To use the qualified health claim on a product, manufacturers are asked to petition the FDA about the phrasing they want to use. There are no specific phrases that meet the FDA's criteria for a qualified health claim. Rather, they will be determined on a case-by-case basis, and the agency will decide what language is in line with available evidence.

The qualified claim for soy doesn't mean the FDA wants people to stop consuming soy, elaborated Douglas Balantine, director of the Office of Nutrition and Food Labeling. "The Dietary Guidelines clearly continue to advise the use of plant-based foods like soy as a replacement for foods higher in saturated fat, [and that is] one technique that would reduce the risk of heart disease."

Only a dozen such health claims to date have received the FDA's blessing.

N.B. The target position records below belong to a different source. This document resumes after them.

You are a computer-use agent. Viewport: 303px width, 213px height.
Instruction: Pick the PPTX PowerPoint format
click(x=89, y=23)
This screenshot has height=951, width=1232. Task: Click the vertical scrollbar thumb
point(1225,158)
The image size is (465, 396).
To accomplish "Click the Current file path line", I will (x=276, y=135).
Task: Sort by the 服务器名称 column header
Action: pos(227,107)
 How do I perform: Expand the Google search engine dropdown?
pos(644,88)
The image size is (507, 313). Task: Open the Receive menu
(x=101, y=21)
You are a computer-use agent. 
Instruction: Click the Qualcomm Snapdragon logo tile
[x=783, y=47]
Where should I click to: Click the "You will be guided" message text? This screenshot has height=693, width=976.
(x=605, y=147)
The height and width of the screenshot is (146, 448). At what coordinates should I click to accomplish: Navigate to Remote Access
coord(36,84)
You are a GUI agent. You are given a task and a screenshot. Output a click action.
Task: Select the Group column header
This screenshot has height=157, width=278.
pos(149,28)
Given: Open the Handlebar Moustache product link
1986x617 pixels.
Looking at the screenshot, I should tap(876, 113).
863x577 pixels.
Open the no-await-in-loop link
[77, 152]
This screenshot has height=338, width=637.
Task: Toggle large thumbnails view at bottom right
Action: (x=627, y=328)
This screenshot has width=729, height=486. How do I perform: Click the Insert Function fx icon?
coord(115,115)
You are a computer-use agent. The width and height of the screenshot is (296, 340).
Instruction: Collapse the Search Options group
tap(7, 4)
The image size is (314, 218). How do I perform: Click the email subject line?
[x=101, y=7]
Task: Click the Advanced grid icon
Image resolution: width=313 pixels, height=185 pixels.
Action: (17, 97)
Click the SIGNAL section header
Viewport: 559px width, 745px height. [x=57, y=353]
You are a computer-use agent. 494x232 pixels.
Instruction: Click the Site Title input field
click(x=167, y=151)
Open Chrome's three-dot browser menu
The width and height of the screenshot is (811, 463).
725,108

One example is the effect of calcium and vitamin D in lowering the risk of osteoporosis.

Costs associated with relabeling the 200-300 products currently making the health claim are estimated at between $370,000 and $860,000 upfront, according to a federal filing.

The American Heart Assn. (, which submitted a comment letter with the agency in 2007 to get soy's authorized claim revoked, says its position hasn't changed since then.

"We are on board with the FDA’s proposal to revoke the soy protein and coronary heart disease health claim," says the AHA's Retha Sherrod, director of media advocacy. "Back in 2007, we urged them to take this action. One of the key reasons this is necessary is because we concur with the FDA’s stance that the scientific evidence no longer supports a significant scientific agreement level health claim."